Records for the exercise =>
- - -

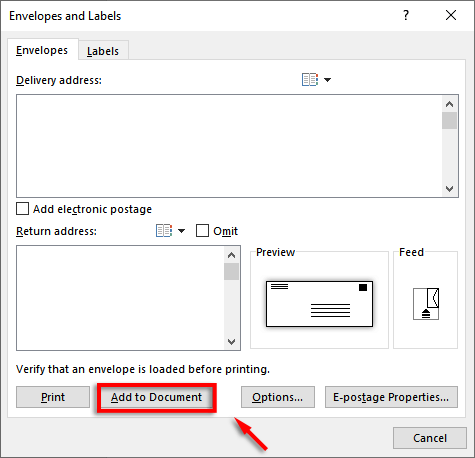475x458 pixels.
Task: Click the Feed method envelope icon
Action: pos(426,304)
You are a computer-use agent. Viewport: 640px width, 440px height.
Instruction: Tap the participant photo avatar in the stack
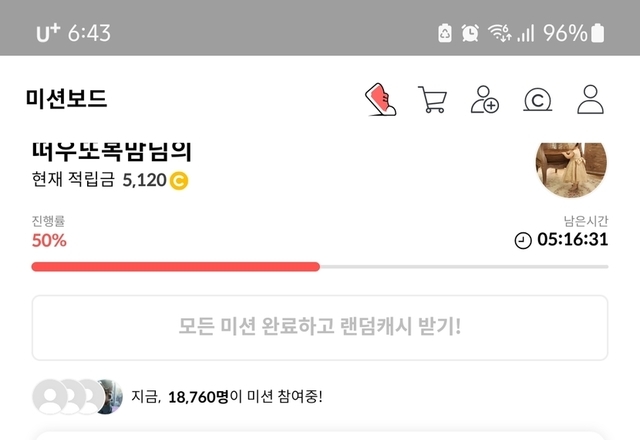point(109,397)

- - -

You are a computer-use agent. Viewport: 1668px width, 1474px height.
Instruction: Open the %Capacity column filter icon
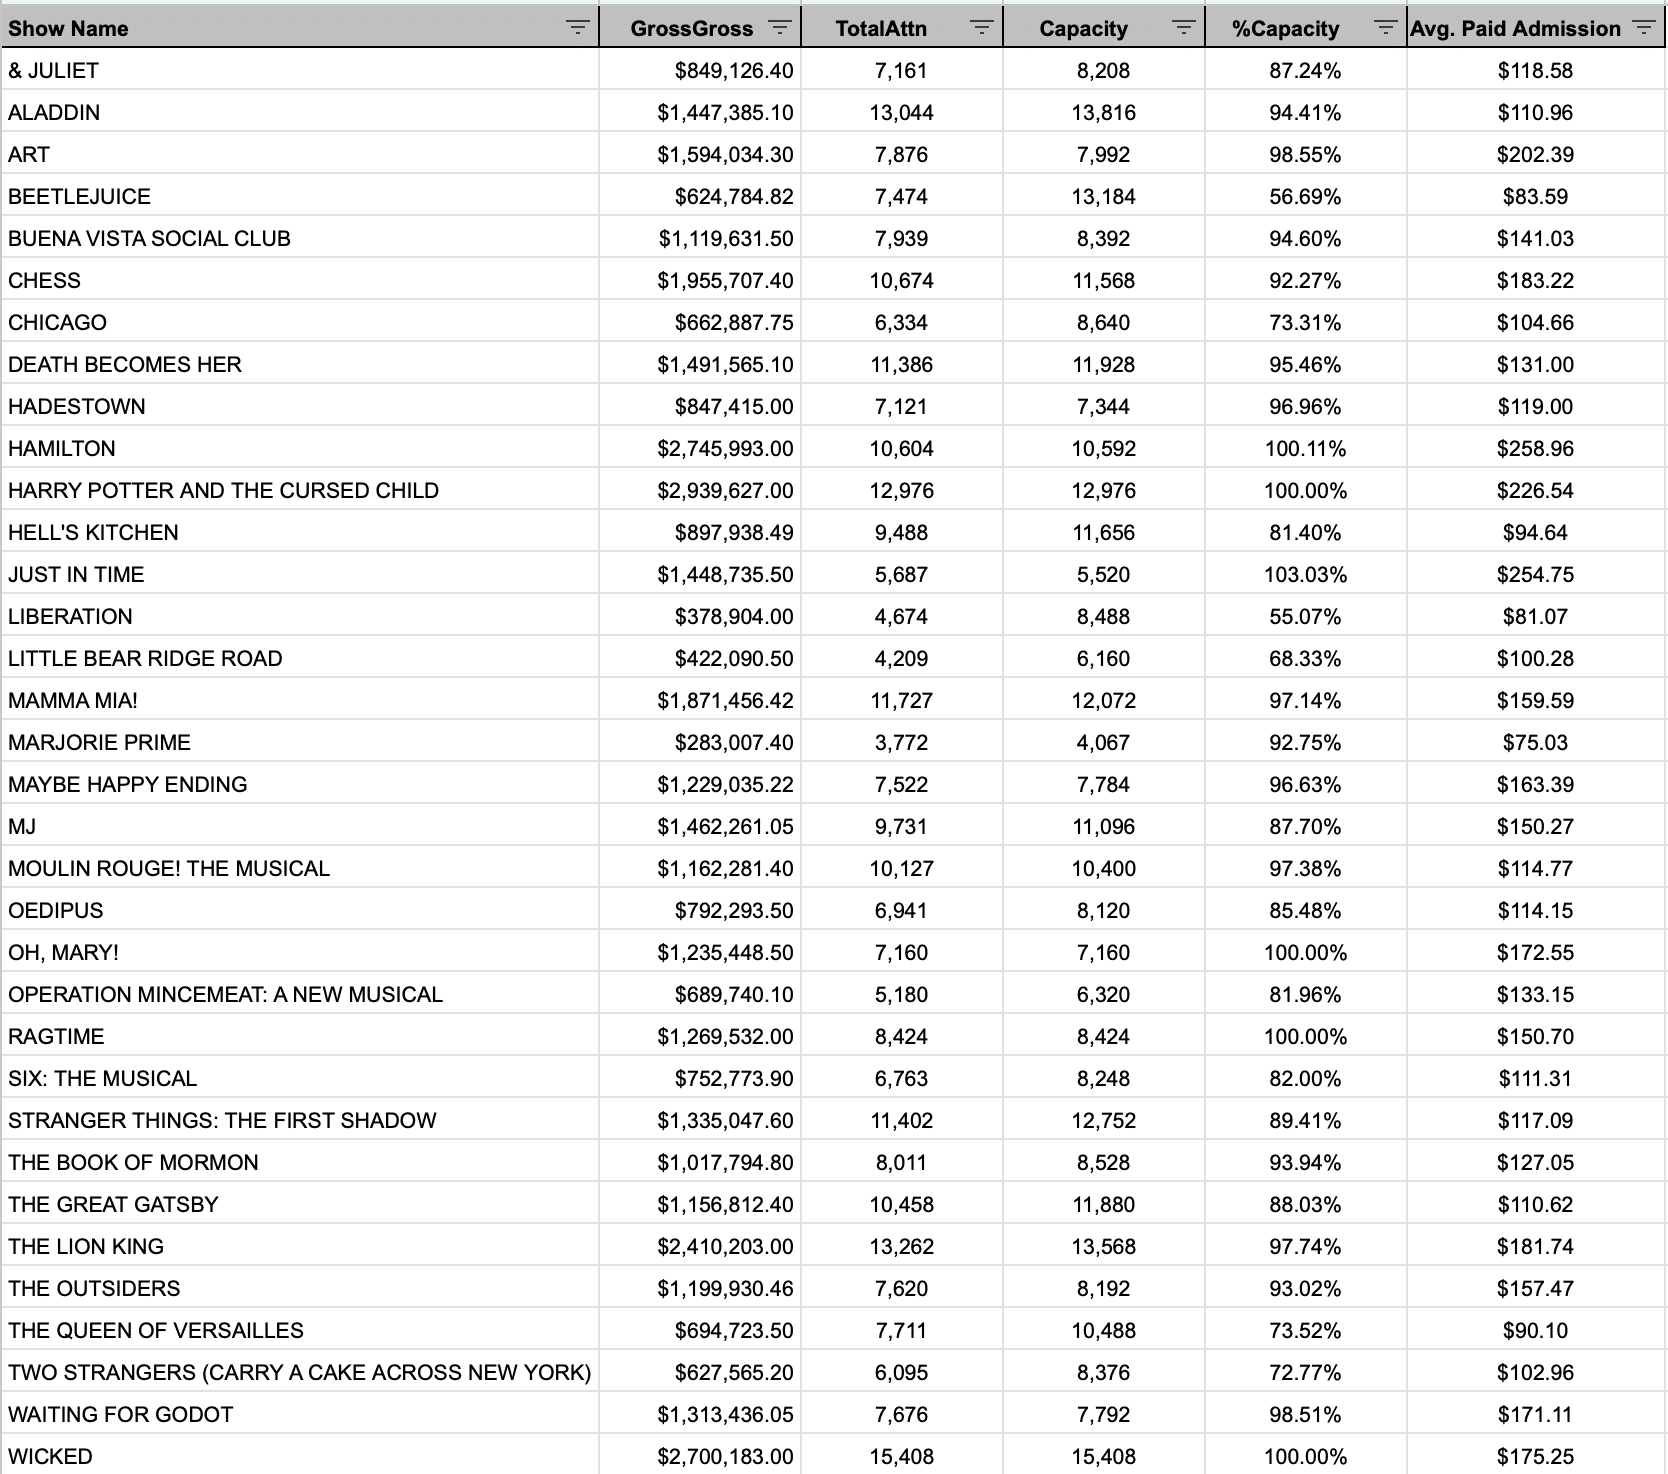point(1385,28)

- - -

Problem to solve => If a line of the material contains the word "computer", pick it out and copy it.

Task result =>
You are a computer-use agent. Viewport: 640px width, 440px height.
You are a computer-use agent. Viewport: 1668px width, 1474px height.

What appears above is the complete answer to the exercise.